Re: [Wikidata] editing from Wikipedia and co

2016-06-04 Thread John Erling Blad

An aditional note.

The problem is that a community can handle a quite specific workload. Some
of that goes into producing new articles, some goes into patrolling. Some
goes into maintenance of existing articles. When a project has to much
dynamic content (and it will always have some dynamic content) they start
to move into a maintenance mode, because they are swamped by the dynamic
content.

A typical indication that something is going on is that the patrol log
starts to overflow. Another is that the production of new articles starts
to drop, but that will drop anyhow because of addition of new content to
old articles.[1] To get good numbers we need the factor "new
content"/"edited old content". When that number start to drop then we know
that the community starts to run into problems.

If we had unlimited sources, then we could add more workload, but we don't
have unlimited sources (aka manhours). The community is limited. Adding new
work to the existing will thus not scale very well, if at all. We need ways
to cope with the existing workload, not additional work.

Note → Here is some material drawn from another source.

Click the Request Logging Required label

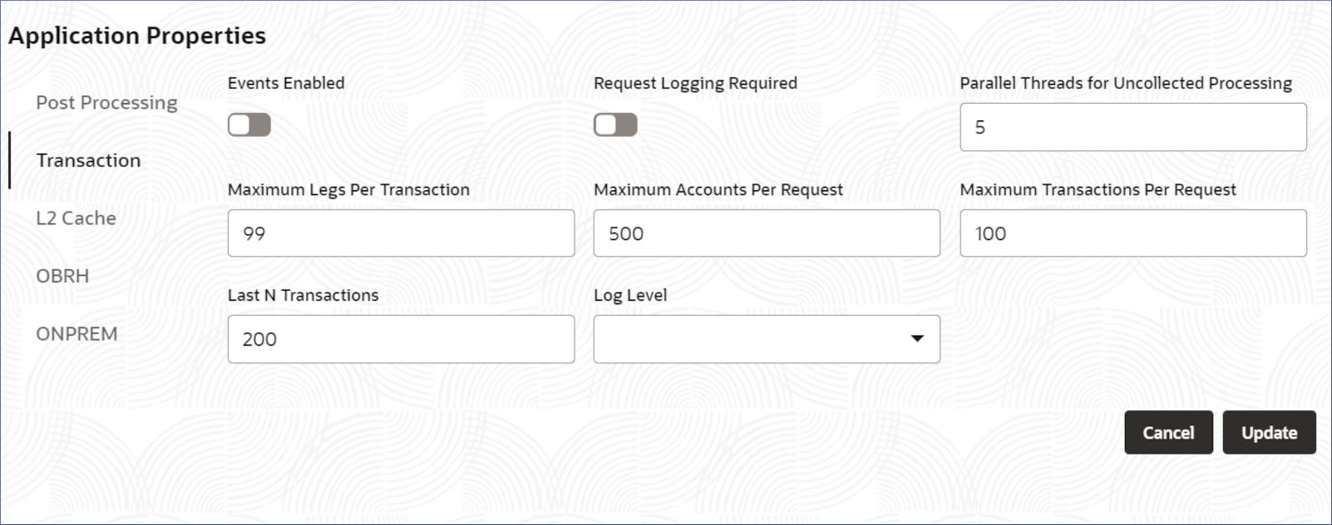695,83

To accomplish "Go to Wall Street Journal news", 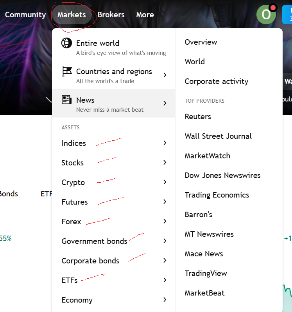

In short; nice thesis, but even if it can be _implemented_ it will not
scale on Wikipedia.

And of course, someone will surly claim that we could just just get some
more members in the community. Yes, sure, some of us has been working on
that for several years.[2]

[1]
https://commons.wikimedia.org/wiki/File:Stats-nowiki-2016-05-07-new-articles.png
[2]
https://commons.wikimedia.org/wiki/File:Stats-nowiki-2016-05-07-new-users.png

On Sat, Jun 4, 2016 at 11:55 AM, John Erling Blad  wrote:

> Given Lydias post I wonder if it is to be expected that editors on
> Wikipedia shall manually import statements from Wikidata, as this is what
> can be read out of this thesis. This will create a huge backlog of work on
> all Wikipedias, and I can't see how we possibly can do this. For the moment
> we have a huge backlog on sources on nowiki, and adding a lot of additional
> manual work will not go very well with the community.
>
> What is the plan, can Lydia or some else please clarify?
>
> On Mon, May 30, 2016 at 11:43 PM, John Erling Blad 
> wrote:
>
>> Page 21, moving to manual import of statements. I would really like to
>> see the analysis written out that ends in this conclusion. It is very
>> tempting, but the idea don't scale.
>>
>> We have now about 5-10 000 articles per active user. Those users have a
>> huge backlog of missing references. If they shall manage statements in
>> addition to their current backlog, then they will simply be overwhelmed.
>>
>>
>> On Mon, May 30, 2016 at 6:05 PM, Lydia Pintscher <
>> lydia.pintsc...@wikimedia.de> wrote:
>>
>>> Hey folks :)
>>>
>>> Charlie has been working on concepts for making it possible to edit
>>> Wikidata from Wikipedia and other wikis. This was her bachelor thesis. She
>>> has now published it:
>>> https://commons.wikimedia.org/wiki/File:Facilitating_the_use_of_Wikidata_in_Wikimedia_projects_with_a_user-centered_design_approach.pdf
>>> I am very happy she put a lot of thought and work into figuring out all
>>> the complexities of the topic and how to make this understandable for
>>> editors. We still have more work to do on the concepts and then actually
>>> have to implement it. Comments welcome.
>>>
>>>
>>> Cheers
>>> Lydia
>>> --
>>> Lydia Pintscher - http://about.me/lydia.pintscher
>>> Product Manager for Wikidata
>>>
>>> Wikimedia Deutschland e.V.
>>> Tempelhofer Ufer 23-24
>>> 10963 Berlin
>>> www.wikimedia.de
>>>
>>> Wikimedia Deutschland - Gesellschaft zur Förderung Freien Wissens e. V.
>>>
>>> Eingetragen im Vereinsregister des Amtsgerichts Berlin-Charlottenburg
>>> unter der Nummer 23855 Nz. Als gemeinnützig anerkannt durch das Finanzamt
>>> für Körperschaften I Berlin, Steuernummer 27/029/42207.
>>>
>>> ___
>>> Wikidata mailing list
>>> Wikidata@lists.wikimedia.org
>>> https://lists.wikimedia.org/mailman/listinfo/wikidata
>>>
>>>
>>
>
___
Wikidata mailing list
Wikidata@lists.wikimedia.org
https://lists.wikimedia.org/mailman/listinfo/wikidata

Re: [Wikidata] editing from Wikipedia and co

2016-06-04 Thread John Erling Blad

Given Lydias post I wonder if it is to be expected that editors on
Wikipedia shall manually import statements from Wikidata, as this is what
can be read out of this thesis. This will create a huge backlog of work on
all Wikipedias, and I can't see how we possibly can do this. For the moment
we have a huge backlog on sources on nowiki, and adding a lot of additional
manual work will not go very well with the community.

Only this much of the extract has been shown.